New York authorities blasted Wells Fargo on Monday for leaving investors in the dark about the toxic sales culture that spawned the bank’s fake-accounts scandal.
New York Attorney General Barbara Underwood accused Wells Fargo of making “fraudulent” statements to shareholders over “many years” about its business model and notorious sales tactics.
“The misconduct at Wells Fargo was widespread across the bank and at every level of management -— impacting both customers and investors who were misled,” Underwood said in a statement.
For years, Wells Fargo touted its ability to sell customers multiple products, an industry practice known as “cross-selling.” The bank regularly pointed to this sales success in its earnings reports as a way to grow revenue and retain customers.
But Underwood’s office slammed Wells Fargo for failing to disclose to investors that its cross-sell prowess was “built on sales practice misconduct.”
The bank has admitted that unrealistic sales goals led employees to open up to 3.5 million fake bank and credit card accounts without customers’ knowledge. Wells Fargo workers faced relentless pressure to meet their sales targets, and were rewarded with bonuses and promotions when they did so.
Wells Fargo shareholders lost money when the bank’s stock underperformed in the wake of the fake-accounts scandal. A wave of legal trouble has dinged Wells Fargo’s profits and tarnished its reputation.
The New York settlement said that Wells Fargo failed to alert investors about the “systemic problems” in its sales tactics.

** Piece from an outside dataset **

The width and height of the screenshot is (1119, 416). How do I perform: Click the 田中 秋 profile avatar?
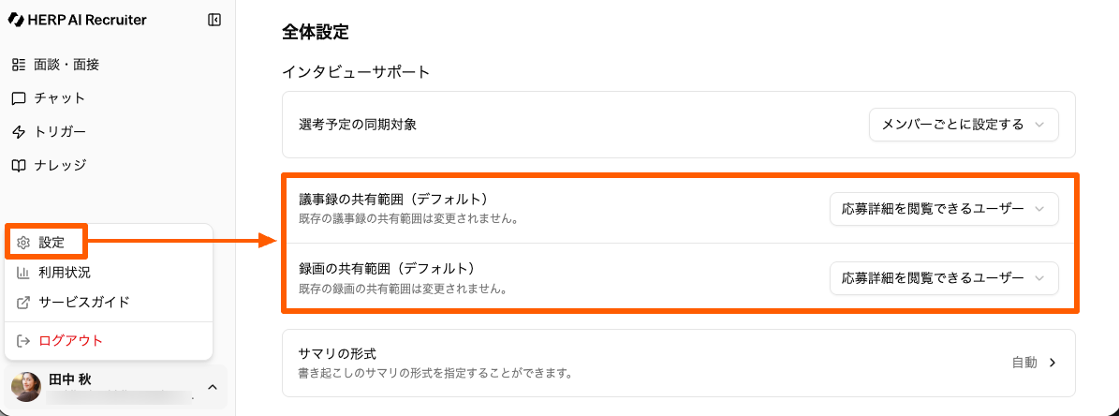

That’s despite the fact that former Wells Fargo CEO John Stumpf told Congress he became aware of widespread fraud by employees in 2013. And Wells Fargo’s board of directors received reports about increasing allegations as early as 2011.
New York officials pointed to a June 2011 email in which a member of the bank’s incentive compensation team acknowledged misconduct. “I’ve asked bankers… why people cheat… it’s because their manager tells them they’ll be fired if they don’t hit their minimums,” the email said.
NY officials continue to investigate
In a statement, Wells Fargo emphasized that it did not admit liability. “We believe that putting this matter behind us is in the best interest of all of our stakeholders, including customers,” the bank said, adding that it previously set aside money to cover the cost of the settlement.
Wells Fargo emphasized that the claims in the settlement related to product sales goals that were eliminated in 2016. “We remain focused on transforming Wells Fargo into a better company for our customers and other stakeholders,” the company said.
But Wells Fargo is not out of the woods with New York regulators. Underwood’s office said it’s continuing to investigate Wells Fargo’s “illegal business practices,” including enrolling customers in services without their knowledge or consent. Wells Fargo has said it charged thousands of customers for car insurance they didn’t need. The bank has also refunded customers who were charged for pet insurance and other products they didn’t fully understand.
Underwood pledged to continue to protect working families and investors from financial fraud by using the Martin Act, a state securities law that gives authorities vast enforcement powers.
In May, Wells Fargo agreed to pay $480 million to settle a class-action securities fraud lawsuit brought by investors who alleged the bank made misstatements and omissions in its disclosures about sales practices.